Bill de Blasio has been elected mayor of New York, overwhelming his Republican Party opponent who has strong Wall Street pedigree, by campaigning that New York had become a “Tale of Two Cities.” On the one hand it is a Wall Street millionaire’s playground, and on the other hand the poor and even the struggling middle class are being driven out of New York’s most culturally defining of the five boroughs - Manhattan - by soaring rents.

This is a state of which the mayor’s office over the past two decades, held during that period by two Republicans, has been focused on developing Manhattan at the expense of the other four boroughs. A city in which the income gap between the “one percent” and “the rest” grows wider year by year, as is the case for the entire country, for much of Europe and for Egypt during the last decade of Mubarak’s rule.
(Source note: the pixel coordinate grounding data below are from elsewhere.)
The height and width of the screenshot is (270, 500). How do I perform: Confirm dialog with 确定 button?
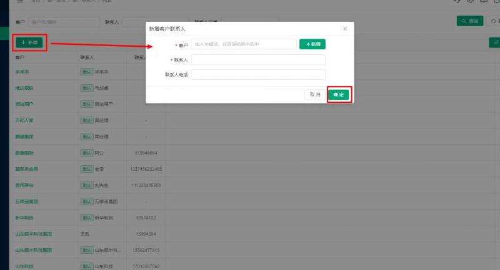tap(339, 94)
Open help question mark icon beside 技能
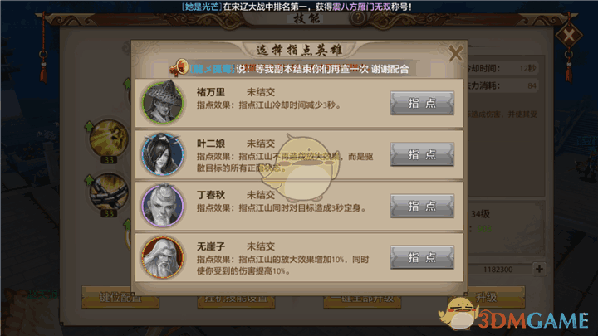The image size is (598, 336). click(x=358, y=17)
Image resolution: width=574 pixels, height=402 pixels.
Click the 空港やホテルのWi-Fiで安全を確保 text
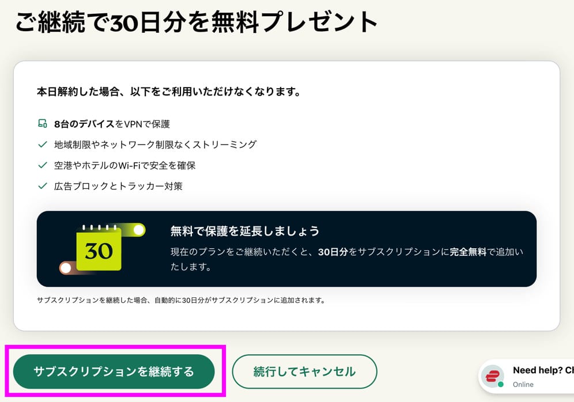125,165
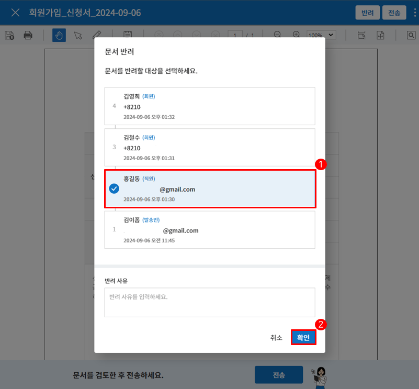
Task: Open the three-dot more options menu
Action: click(x=415, y=13)
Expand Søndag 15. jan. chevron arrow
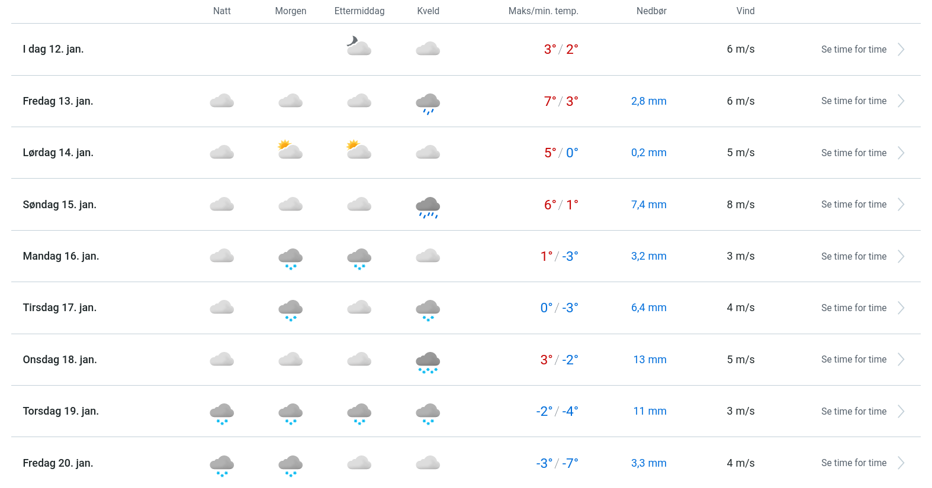932x488 pixels. click(901, 205)
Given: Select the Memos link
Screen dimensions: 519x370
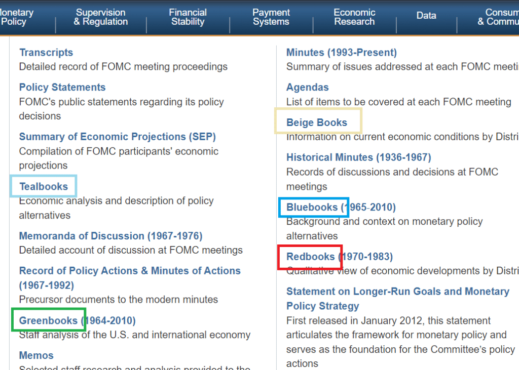Looking at the screenshot, I should (35, 355).
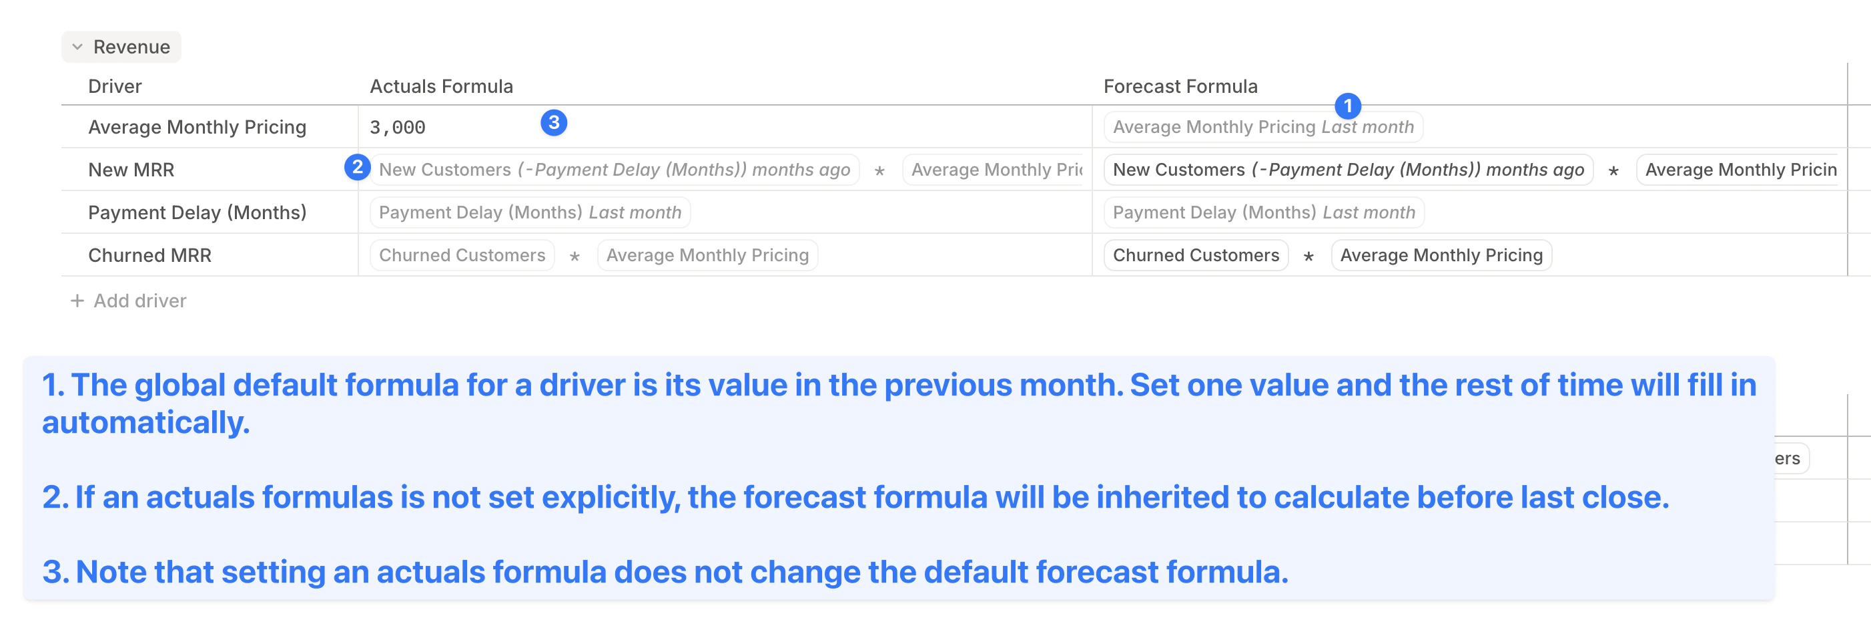Screen dimensions: 1871x628
Task: Select the Actuals Formula column header
Action: click(x=442, y=86)
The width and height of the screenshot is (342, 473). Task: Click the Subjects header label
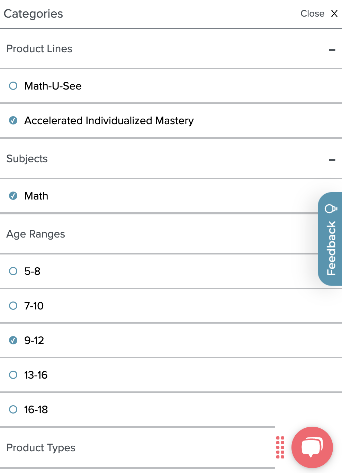pyautogui.click(x=27, y=159)
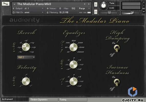Click the bottom Equalizer bandwidth knob
Screen dimensions: 146x102
click(74, 81)
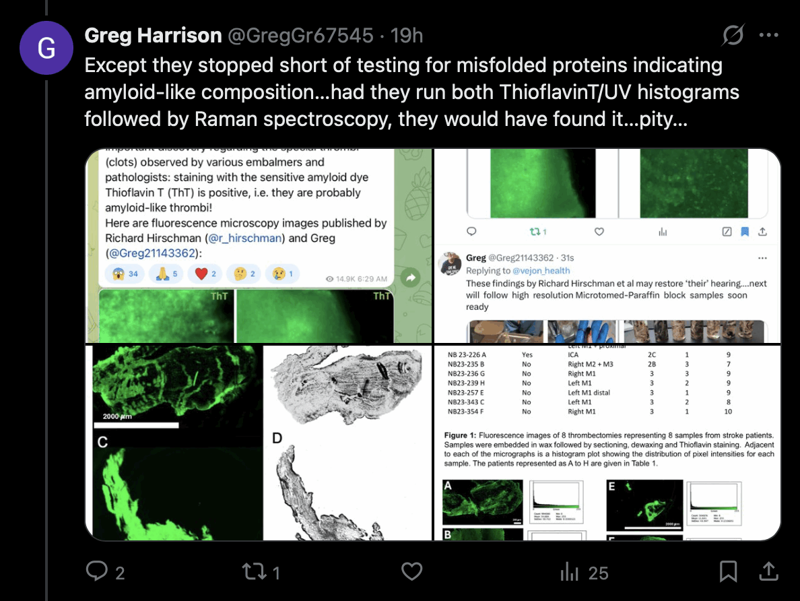Click the reply speech bubble icon
This screenshot has width=800, height=601.
[97, 572]
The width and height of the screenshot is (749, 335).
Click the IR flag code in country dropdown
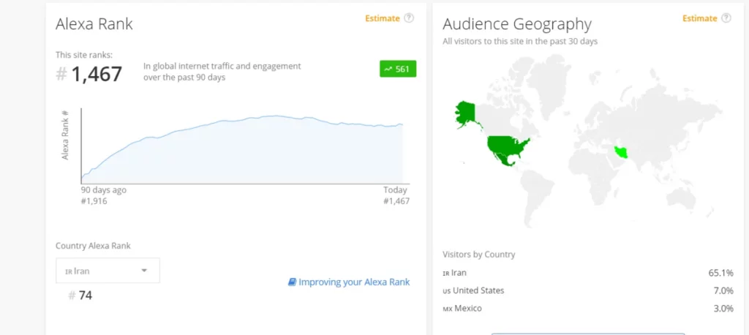pyautogui.click(x=68, y=271)
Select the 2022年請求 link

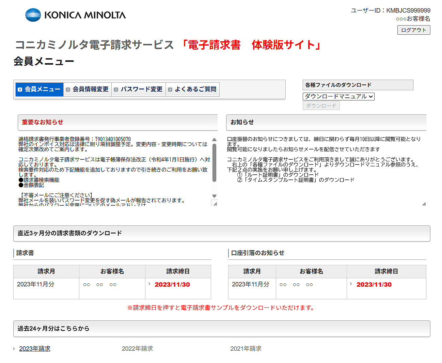point(137,348)

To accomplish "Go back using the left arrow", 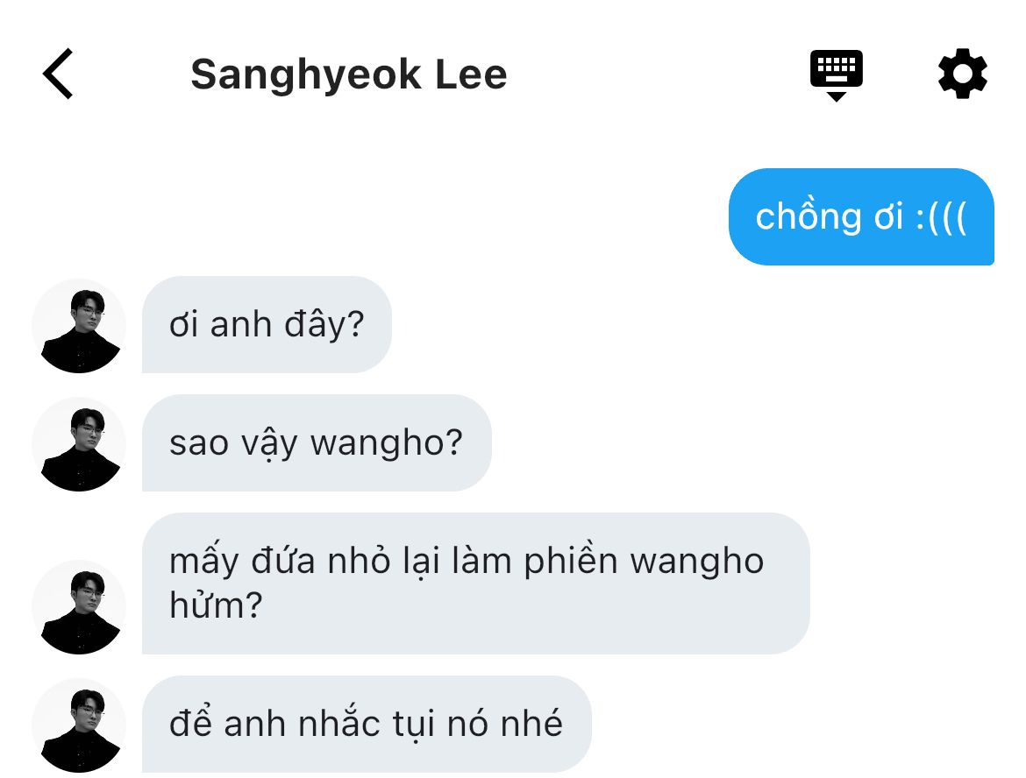I will pyautogui.click(x=58, y=74).
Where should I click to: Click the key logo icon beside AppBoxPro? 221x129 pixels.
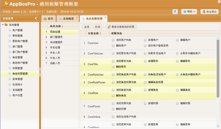(x=5, y=4)
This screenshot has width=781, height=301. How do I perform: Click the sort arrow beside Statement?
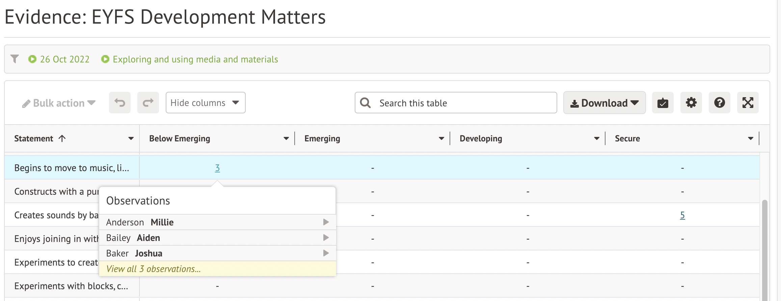point(62,138)
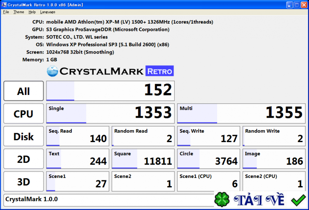Click the CPU Multi score field
This screenshot has width=309, height=210.
tap(241, 113)
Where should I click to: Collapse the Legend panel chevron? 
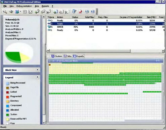tap(38, 77)
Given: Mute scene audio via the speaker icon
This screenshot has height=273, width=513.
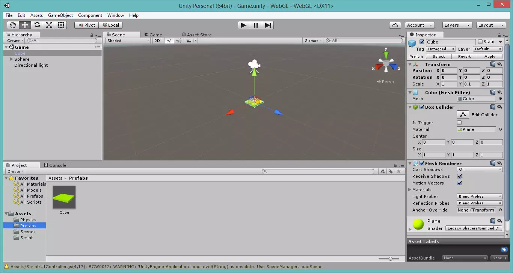Looking at the screenshot, I should coord(178,41).
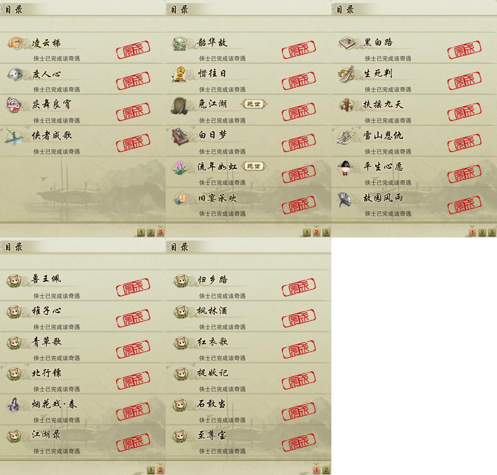Click the 烟花戏·春 character portrait icon
This screenshot has width=497, height=475.
(14, 404)
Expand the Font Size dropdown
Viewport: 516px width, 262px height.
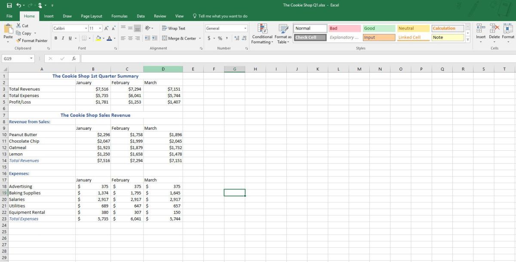[100, 27]
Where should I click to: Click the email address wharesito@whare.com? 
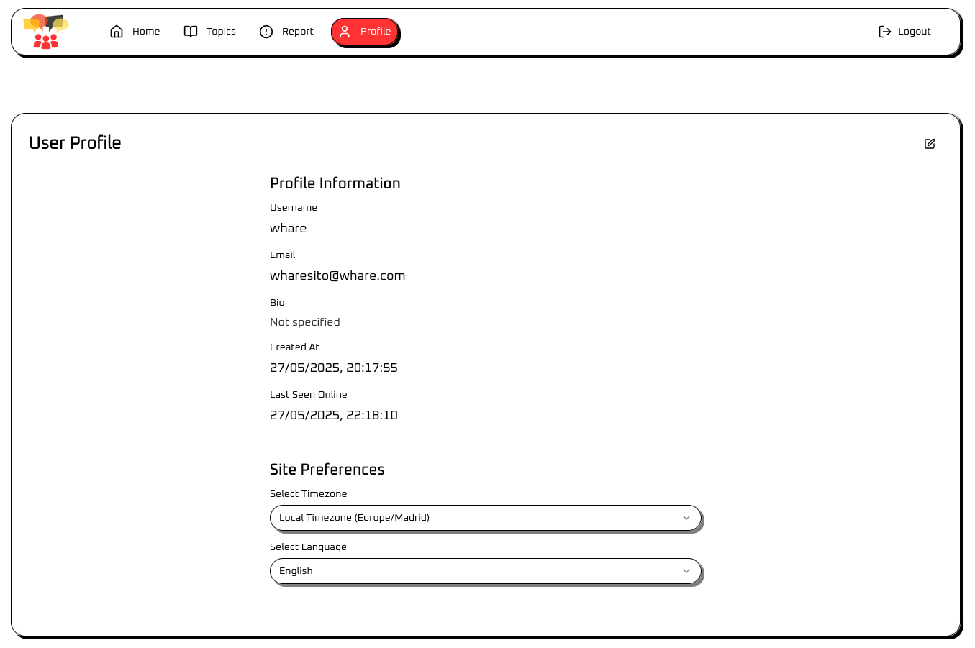[x=337, y=275]
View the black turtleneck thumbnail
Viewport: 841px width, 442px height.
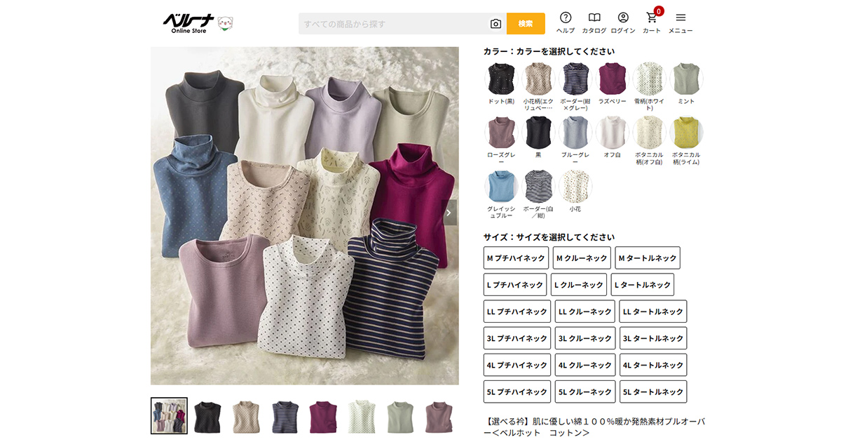tap(207, 416)
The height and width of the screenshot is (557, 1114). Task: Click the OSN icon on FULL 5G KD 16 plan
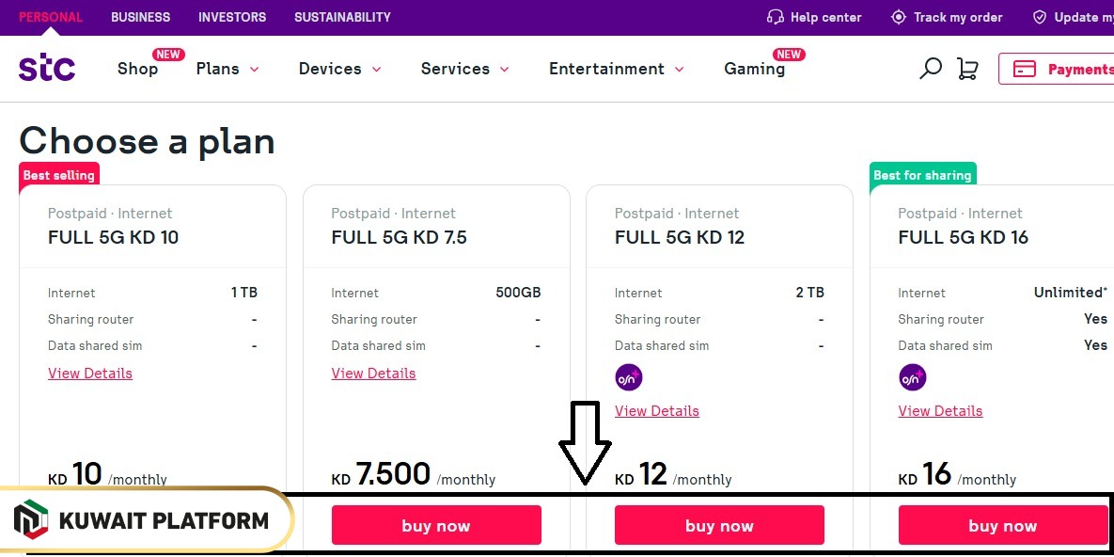[x=912, y=376]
Egypt’s income gap would have continued to grow if any sort of prosperity had returned (which it hadn’t) during the Mursi/Muslim Brotherhood era of governance. Their economic program meant still more privatization which has seen workers fired, often entire factories closed down and the site transformed instead into middle and upper class housing. There is plenty of housing, about 40 percent lies vacant as investors hold onto it either for the purpose of speculation or to house their children and eventual grandchildren. All this while more than half of the Egyptian population are ill housed and the lack of affordable housing prevents hundreds of thousands of young couples from marrying.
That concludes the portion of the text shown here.